Standing on a locked knee some time later, trying to extend my other leg toward the front mirror while holding my foot, I could have been miserable. There was a small and familiar voice telling me how hard this pose was, how tight my hamstrings were, how I’d probably never be able to extend my leg even if I practiced for years. The voice was tired, and she was complaining, and she had made a joke about how frizzy my hair had gotten in the humidity. But she didn’t have to be there. I took a deep breath, exhaled, and shoved her aside. All my energy went into my focused gaze at my locked knee in the mirror. I grabbed my foot, extended my leg, shook a little, and breathed through my nose. Sweat dripped onto my towel. My eyes didn’t blink. Push. Breathe.

I stood with one leg locked and the other almost fully extended for exactly three seconds. I was in the zone, and it was incredible.

(I know it’s not technically the danger zone, but how awesome would that be if next time I was in the zone Tom Cruise was hanging out in there too? And Goose? And maybe Iceman?)

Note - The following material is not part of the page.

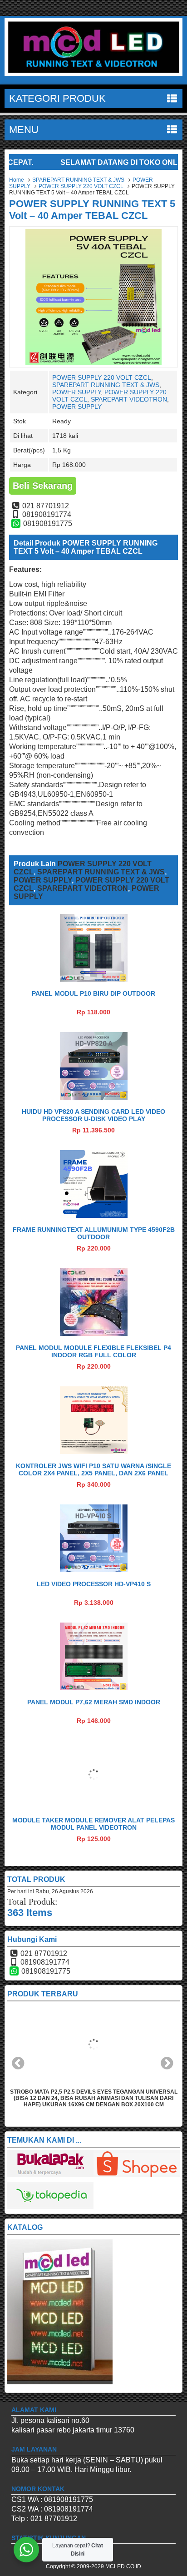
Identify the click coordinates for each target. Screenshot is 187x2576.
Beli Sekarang (43, 486)
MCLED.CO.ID (123, 2566)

So whether you’re sweating in a hot yoga studio or prancing around like a hypnotized chimpanzee onstage, it’s nice to take some time every now and then to really check in with yourself. Maybe you call it the zone, or mindfulness, or meditation, or even voluntary hypnosis. But no matter the name, I would recommend giving it a try. You might be surprised at what you can do when your mind isn’t being a huge asshole.